## Data for analysis
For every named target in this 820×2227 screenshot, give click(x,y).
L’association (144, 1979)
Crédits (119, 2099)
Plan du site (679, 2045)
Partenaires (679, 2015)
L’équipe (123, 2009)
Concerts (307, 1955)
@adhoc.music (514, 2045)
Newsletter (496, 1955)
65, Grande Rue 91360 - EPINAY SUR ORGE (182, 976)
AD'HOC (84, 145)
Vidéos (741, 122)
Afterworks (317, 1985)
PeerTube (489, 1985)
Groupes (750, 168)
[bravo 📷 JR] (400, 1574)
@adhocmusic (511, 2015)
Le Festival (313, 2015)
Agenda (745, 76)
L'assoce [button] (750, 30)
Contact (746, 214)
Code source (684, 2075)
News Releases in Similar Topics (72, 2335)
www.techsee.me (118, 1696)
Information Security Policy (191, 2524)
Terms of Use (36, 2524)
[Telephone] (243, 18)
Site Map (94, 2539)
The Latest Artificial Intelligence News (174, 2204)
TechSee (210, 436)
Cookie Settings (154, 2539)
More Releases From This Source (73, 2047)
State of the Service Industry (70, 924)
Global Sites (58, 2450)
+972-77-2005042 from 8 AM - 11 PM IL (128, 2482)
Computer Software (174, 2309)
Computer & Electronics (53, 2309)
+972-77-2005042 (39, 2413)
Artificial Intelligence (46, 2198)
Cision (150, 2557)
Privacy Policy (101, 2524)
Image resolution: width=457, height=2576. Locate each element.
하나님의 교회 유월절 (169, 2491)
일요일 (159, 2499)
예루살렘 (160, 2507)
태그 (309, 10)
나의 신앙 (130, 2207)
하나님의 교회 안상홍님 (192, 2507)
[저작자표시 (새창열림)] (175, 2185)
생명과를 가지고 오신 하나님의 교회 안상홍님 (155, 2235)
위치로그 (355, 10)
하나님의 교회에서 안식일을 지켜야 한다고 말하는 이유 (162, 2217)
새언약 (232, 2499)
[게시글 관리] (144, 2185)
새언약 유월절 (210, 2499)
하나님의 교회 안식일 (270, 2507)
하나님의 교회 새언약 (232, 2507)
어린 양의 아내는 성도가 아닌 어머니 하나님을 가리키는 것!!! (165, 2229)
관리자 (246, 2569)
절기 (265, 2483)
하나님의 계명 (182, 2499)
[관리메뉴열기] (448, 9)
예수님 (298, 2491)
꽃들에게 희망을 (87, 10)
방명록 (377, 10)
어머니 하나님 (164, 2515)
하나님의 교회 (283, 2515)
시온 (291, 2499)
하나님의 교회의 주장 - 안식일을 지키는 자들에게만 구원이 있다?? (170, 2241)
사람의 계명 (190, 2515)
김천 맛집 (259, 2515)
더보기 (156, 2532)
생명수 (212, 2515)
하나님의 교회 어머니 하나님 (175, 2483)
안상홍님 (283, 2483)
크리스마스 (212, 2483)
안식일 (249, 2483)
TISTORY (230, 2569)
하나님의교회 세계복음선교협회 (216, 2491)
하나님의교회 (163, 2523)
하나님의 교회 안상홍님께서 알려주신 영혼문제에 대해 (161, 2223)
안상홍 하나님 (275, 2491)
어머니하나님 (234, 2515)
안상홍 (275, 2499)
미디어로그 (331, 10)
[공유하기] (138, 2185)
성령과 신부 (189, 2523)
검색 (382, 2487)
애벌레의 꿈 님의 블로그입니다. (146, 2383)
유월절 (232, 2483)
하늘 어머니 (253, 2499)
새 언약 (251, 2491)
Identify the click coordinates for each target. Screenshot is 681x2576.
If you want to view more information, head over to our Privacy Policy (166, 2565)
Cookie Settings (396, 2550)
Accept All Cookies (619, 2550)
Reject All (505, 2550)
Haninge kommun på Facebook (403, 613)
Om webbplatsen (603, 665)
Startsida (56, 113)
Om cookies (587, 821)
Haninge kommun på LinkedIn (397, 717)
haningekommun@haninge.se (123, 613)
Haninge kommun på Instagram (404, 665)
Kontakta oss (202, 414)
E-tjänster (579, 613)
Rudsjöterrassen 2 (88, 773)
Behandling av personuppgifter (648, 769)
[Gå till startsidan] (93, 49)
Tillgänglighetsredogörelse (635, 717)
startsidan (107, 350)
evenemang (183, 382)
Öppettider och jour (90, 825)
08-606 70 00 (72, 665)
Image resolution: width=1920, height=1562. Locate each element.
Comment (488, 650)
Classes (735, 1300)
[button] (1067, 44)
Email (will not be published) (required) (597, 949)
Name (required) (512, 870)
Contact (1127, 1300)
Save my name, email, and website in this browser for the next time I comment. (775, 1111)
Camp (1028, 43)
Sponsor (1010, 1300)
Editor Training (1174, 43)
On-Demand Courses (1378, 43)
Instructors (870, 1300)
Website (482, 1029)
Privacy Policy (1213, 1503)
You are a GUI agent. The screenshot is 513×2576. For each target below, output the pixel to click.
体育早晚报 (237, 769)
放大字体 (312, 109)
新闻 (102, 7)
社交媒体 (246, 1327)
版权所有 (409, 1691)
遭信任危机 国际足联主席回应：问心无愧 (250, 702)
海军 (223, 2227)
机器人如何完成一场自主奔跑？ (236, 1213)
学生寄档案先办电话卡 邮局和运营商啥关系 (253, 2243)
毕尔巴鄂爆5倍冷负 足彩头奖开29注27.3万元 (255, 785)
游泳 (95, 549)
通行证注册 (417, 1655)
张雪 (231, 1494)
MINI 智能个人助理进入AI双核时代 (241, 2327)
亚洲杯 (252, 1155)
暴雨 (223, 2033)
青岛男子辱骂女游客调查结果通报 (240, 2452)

## Your goal
Looking at the data above, return every line from the one with "L’association (144, 1979)" down to the one with "Privacy Policy (101, 2524)", exactly and inclusively.

## Task answer
L’association (144, 1979)
Crédits (119, 2099)
Plan du site (679, 2045)
Partenaires (679, 2015)
L’équipe (123, 2009)
Concerts (307, 1955)
@adhoc.music (514, 2045)
Newsletter (496, 1955)
65, Grande Rue 91360 - EPINAY SUR ORGE (182, 976)
AD'HOC (84, 145)
Vidéos (741, 122)
Afterworks (317, 1985)
PeerTube (489, 1985)
Groupes (750, 168)
[bravo 📷 JR] (400, 1574)
@adhocmusic (511, 2015)
Le Festival (313, 2015)
Agenda (745, 76)
L'assoce [button] (750, 30)
Contact (746, 214)
Code source (684, 2075)
News Releases in Similar Topics (72, 2335)
www.techsee.me (118, 1696)
Information Security Policy (191, 2524)
Terms of Use (36, 2524)
[Telephone] (243, 18)
Site Map (94, 2539)
The Latest Artificial Intelligence News (174, 2204)
TechSee (210, 436)
Cookie Settings (154, 2539)
More Releases From This Source (73, 2047)
State of the Service Industry (70, 924)
Global Sites (58, 2450)
+972-77-2005042 from 8 AM - 11 PM IL (128, 2482)
Computer Software (174, 2309)
Computer & Electronics (53, 2309)
+972-77-2005042 (39, 2413)
Artificial Intelligence (46, 2198)
Cision (150, 2557)
Privacy Policy (101, 2524)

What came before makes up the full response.